__REQUIREMENT__. Please render each line of the entries below as a Markdown table with the columns "Row" and "Line", numbering the rows in order and skipping blank lines.

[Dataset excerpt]
***
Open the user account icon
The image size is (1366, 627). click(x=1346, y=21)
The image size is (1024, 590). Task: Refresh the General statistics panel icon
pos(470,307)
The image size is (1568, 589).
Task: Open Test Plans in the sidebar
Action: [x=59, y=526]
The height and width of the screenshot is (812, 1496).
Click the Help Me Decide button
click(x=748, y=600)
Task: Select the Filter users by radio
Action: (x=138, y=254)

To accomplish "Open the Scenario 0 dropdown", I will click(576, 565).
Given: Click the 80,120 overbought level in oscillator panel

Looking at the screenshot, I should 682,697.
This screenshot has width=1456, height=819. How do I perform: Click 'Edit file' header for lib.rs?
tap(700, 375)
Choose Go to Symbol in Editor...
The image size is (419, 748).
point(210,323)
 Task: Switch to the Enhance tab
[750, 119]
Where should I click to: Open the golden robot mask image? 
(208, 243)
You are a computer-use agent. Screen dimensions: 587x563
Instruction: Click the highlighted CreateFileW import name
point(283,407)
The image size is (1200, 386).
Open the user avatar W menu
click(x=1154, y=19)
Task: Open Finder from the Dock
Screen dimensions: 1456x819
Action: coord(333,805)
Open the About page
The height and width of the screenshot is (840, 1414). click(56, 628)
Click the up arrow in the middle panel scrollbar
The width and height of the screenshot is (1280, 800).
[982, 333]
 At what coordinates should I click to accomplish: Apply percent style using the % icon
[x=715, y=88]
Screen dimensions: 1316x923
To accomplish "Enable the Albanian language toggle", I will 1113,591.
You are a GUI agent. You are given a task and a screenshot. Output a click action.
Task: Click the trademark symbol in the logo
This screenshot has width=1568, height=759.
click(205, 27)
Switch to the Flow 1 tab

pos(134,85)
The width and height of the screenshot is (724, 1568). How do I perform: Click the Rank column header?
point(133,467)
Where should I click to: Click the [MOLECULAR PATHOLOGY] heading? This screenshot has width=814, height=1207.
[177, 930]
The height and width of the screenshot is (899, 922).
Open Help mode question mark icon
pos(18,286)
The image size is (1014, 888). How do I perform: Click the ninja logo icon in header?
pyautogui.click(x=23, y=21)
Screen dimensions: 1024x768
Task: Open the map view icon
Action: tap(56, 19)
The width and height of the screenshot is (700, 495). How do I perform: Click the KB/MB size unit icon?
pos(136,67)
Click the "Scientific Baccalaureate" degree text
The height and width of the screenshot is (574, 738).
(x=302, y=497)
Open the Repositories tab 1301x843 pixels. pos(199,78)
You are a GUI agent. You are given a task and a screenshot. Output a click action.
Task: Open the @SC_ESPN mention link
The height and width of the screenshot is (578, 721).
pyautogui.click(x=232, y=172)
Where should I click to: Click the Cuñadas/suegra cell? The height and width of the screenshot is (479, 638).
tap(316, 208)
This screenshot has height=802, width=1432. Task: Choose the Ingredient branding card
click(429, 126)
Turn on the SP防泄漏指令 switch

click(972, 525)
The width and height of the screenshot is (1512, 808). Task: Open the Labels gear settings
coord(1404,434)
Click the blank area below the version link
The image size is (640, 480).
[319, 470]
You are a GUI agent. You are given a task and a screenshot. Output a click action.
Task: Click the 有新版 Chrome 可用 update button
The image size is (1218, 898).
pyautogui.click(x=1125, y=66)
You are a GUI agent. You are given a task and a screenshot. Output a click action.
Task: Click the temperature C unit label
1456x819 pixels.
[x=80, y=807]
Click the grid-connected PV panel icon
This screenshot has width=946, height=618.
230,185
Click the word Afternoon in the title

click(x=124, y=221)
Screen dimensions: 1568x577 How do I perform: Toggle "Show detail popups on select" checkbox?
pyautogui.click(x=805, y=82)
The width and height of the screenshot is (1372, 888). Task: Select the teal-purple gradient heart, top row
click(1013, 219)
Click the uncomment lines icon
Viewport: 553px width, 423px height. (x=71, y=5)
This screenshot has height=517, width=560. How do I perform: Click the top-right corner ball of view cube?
***
__FINISHED EXERCISE__.
| Row | Line |
|---|---|
| 1 | Open the user account icon |
| 2 | The image size is (1366, 627). click(x=1346, y=21) |
| 3 | The image size is (1024, 590). Task: Refresh the General statistics panel icon |
| 4 | pos(470,307) |
| 5 | The image size is (1568, 589). |
| 6 | Task: Open Test Plans in the sidebar |
| 7 | Action: [x=59, y=526] |
| 8 | The height and width of the screenshot is (812, 1496). |
| 9 | Click the Help Me Decide button |
| 10 | click(x=748, y=600) |
| 11 | Task: Select the Filter users by radio |
| 12 | Action: (x=138, y=254) |
| 13 | To accomplish "Open the Scenario 0 dropdown", I will click(576, 565). |
| 14 | Given: Click the 80,120 overbought level in oscillator panel |
| 15 | Looking at the screenshot, I should 682,697. |
| 16 | This screenshot has width=1456, height=819. How do I perform: Click 'Edit file' header for lib.rs? |
| 17 | tap(700, 375) |
| 18 | Choose Go to Symbol in Editor... |
| 19 | The image size is (419, 748). |
| 20 | point(210,323) |
| 21 |  Task: Switch to the Enhance tab |
| 22 | [750, 119] |
| 23 | Where should I click to: Open the golden robot mask image?  |
| 24 | (208, 243) |
| 25 | You are a computer-use agent. Screen dimensions: 587x563 |
| 26 | Instruction: Click the highlighted CreateFileW import name |
| 27 | point(283,407) |
| 28 | The image size is (1200, 386). |
| 29 | Open the user avatar W menu |
| 30 | click(x=1154, y=19) |
| 31 | Task: Open Finder from the Dock |
| 32 | Screen dimensions: 1456x819 |
| 33 | Action: coord(333,805) |
| 34 | Open the About page |
| 35 | The height and width of the screenshot is (840, 1414). click(56, 628) |
| 36 | Click the up arrow in the middle panel scrollbar |
| 37 | The width and height of the screenshot is (1280, 800). |
| 38 | [982, 333] |
| 39 |  At what coordinates should I click to accomplish: Apply percent style using the % icon |
| 40 | [x=715, y=88] |
| 41 | Screen dimensions: 1316x923 |
| 42 | To accomplish "Enable the Albanian language toggle", I will 1113,591. |
| 43 | You are a GUI agent. You are given a task and a screenshot. Output a click action. |
| 44 | Task: Click the trademark symbol in the logo |
| 45 | This screenshot has width=1568, height=759. |
| 46 | click(205, 27) |
| 47 | Switch to the Flow 1 tab |
| 48 | pos(134,85) |
| 49 | The width and height of the screenshot is (724, 1568). How do I perform: Click the Rank column header? |
| 50 | point(133,467) |
| 51 | Where should I click to: Click the [MOLECULAR PATHOLOGY] heading? This screenshot has width=814, height=1207. |
| 52 | [177, 930] |
| 53 | The height and width of the screenshot is (899, 922). |
| 54 | Open Help mode question mark icon |
| 55 | pos(18,286) |
| 56 | The image size is (1014, 888). How do I perform: Click the ninja logo icon in header? |
| 57 | pyautogui.click(x=23, y=21) |
| 58 | Screen dimensions: 1024x768 |
| 59 | Task: Open the map view icon |
| 60 | Action: tap(56, 19) |
| 61 | The width and height of the screenshot is (700, 495). How do I perform: Click the KB/MB size unit icon? |
| 62 | pos(136,67) |
| 63 | Click the "Scientific Baccalaureate" degree text |
| 64 | The height and width of the screenshot is (574, 738). |
| 65 | (x=302, y=497) |
| 66 | Open the Repositories tab 1301x843 pixels. pos(199,78) |
| 67 | You are a GUI agent. You are given a task and a screenshot. Output a click action. |
| 68 | Task: Open the @SC_ESPN mention link |
| 69 | The height and width of the screenshot is (578, 721). |
| 70 | pyautogui.click(x=232, y=172) |
| 71 | Where should I click to: Click the Cuñadas/suegra cell? The height and width of the screenshot is (479, 638). |
| 72 | tap(316, 208) |
| 73 | This screenshot has height=802, width=1432. Task: Choose the Ingredient branding card |
| 74 | click(429, 126) |
| 75 | Turn on the SP防泄漏指令 switch |
| 76 | click(972, 525) |
| 77 | The width and height of the screenshot is (1512, 808). Task: Open the Labels gear settings |
| 78 | coord(1404,434) |
| 79 | Click the blank area below the version link |
| 80 | The image size is (640, 480). |
| 81 | [319, 470] |
| 82 | You are a GUI agent. You are given a task and a screenshot. Output a click action. |
| 83 | Task: Click the 有新版 Chrome 可用 update button |
| 84 | The image size is (1218, 898). |
| 85 | pyautogui.click(x=1125, y=66) |
| 86 | You are a GUI agent. You are given a task and a screenshot. Output a click action. |
| 87 | Task: Click the temperature C unit label |
| 88 | 1456x819 pixels. |
| 89 | [x=80, y=807] |
| 90 | Click the grid-connected PV panel icon |
| 91 | This screenshot has width=946, height=618. |
| 92 | 230,185 |
| 93 | Click the word Afternoon in the title |
| 94 | click(x=124, y=221) |
| 95 | Screen dimensions: 1568x577 How do I perform: Toggle "Show detail popups on select" checkbox? |
| 96 | pyautogui.click(x=805, y=82) |
| 97 | The width and height of the screenshot is (1372, 888). Task: Select the teal-purple gradient heart, top row |
| 98 | click(1013, 219) |
| 99 | Click the uncomment lines icon |
| 100 | Viewport: 553px width, 423px height. (x=71, y=5) |
| 101 | This screenshot has height=517, width=560. How do I perform: Click the top-right corner ball of view cube? |